Nathalie Gontier & Emanuele Serrelli
Applied Evolutionary Epistemology Lab, Centre for Philosophy of Science, University of Lisbon, Portugal
Punctuated equilibria theory describes a pattern of evolution: long periods of stasis are intermitted by short periods of rapid change. This pattern, first observed in the fossil record, appears to be universal. It has been detected in extant species on a molecular level, in the cultural dispersal of artifacts, and in the historical dispersal of certain language families. We will investigate which mechanisms underlie the pattern of punctuated equilibria in both biological and cultural evolution.
Alycia L. Stigall
Ohio University, Athens, USA
Understanding the processes that control speciation is critical to any modern macroevolutionary synthesis. A variety of theoretical constructs have been proposed to explain various differential speciation patterns observed in the fossil record, such as higher rates of speciation among stenotopic vs. eurytopic species. Most of these explanations, however, rely on only one or two explanatory variables and may be overly simplistic.
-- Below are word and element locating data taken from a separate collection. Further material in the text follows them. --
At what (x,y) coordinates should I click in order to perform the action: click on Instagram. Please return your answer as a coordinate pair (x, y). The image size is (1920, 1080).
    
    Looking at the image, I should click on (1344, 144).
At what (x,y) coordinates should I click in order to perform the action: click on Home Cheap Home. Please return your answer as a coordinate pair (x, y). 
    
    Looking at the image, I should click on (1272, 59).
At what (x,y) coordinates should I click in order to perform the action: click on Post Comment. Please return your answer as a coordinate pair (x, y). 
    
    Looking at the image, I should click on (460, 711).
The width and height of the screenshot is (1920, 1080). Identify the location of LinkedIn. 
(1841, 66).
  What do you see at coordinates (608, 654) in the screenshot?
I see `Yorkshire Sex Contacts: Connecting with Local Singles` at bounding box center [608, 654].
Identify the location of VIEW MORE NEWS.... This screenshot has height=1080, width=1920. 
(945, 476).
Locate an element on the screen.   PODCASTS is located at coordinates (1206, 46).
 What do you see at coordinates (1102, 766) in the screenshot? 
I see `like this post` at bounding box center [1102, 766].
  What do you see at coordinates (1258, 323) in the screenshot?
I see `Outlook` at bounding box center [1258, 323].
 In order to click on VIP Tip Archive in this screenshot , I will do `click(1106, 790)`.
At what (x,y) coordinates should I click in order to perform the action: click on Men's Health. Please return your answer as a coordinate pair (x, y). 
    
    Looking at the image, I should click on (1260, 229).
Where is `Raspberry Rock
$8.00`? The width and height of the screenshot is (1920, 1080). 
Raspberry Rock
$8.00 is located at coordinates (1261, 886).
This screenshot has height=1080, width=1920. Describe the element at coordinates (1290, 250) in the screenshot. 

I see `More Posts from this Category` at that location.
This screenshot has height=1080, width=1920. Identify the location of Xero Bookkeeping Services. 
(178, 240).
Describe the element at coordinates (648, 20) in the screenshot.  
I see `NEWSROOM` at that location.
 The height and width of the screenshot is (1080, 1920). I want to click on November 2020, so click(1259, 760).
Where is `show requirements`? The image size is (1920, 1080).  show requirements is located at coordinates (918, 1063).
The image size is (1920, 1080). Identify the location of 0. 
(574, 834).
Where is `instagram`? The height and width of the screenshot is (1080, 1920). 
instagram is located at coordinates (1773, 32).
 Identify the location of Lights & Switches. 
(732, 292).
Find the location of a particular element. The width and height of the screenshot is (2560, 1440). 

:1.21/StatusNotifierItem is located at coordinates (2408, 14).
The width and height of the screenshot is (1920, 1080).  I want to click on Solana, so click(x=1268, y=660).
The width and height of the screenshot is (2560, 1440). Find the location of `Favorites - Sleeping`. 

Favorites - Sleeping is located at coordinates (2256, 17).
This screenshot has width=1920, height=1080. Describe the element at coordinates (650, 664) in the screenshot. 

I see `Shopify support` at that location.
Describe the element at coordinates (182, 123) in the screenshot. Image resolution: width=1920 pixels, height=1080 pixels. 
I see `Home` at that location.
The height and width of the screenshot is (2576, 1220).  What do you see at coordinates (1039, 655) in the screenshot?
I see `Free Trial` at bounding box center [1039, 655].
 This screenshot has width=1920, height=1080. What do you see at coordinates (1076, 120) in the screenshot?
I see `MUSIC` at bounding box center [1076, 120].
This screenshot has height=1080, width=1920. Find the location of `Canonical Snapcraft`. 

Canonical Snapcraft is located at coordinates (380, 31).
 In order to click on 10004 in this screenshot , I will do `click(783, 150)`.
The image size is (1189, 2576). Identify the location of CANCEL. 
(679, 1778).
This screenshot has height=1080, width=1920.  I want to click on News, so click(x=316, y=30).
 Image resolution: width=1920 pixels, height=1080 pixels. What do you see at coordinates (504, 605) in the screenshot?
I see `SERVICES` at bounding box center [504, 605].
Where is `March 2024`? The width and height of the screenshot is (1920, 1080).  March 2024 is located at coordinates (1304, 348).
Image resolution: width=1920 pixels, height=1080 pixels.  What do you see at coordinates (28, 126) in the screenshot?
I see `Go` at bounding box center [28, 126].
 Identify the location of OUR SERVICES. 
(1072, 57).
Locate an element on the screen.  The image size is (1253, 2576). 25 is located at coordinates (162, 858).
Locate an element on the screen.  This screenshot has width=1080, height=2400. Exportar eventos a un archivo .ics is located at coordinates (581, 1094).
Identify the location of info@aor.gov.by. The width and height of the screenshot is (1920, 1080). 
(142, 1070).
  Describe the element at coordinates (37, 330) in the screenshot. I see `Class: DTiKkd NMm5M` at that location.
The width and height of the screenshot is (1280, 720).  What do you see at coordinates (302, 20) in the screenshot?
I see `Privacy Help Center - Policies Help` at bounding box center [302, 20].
Developing a more complete understanding of speciation processes requires a broader synthesis of multiple explanatory factors including the role of external factors such as climatic and tectonic, impact of ecosystem-level processes, relative niche breadth, and relative stability of species’ niches during environmental change (biotic and abiotic). This paper explores the relationship between biogeography, ecological niches, and speciation in a series of case studies focusing on the Late Ordovician and Late Devonian shallow marine brachiopods and bivalves and Neogene horses of North America.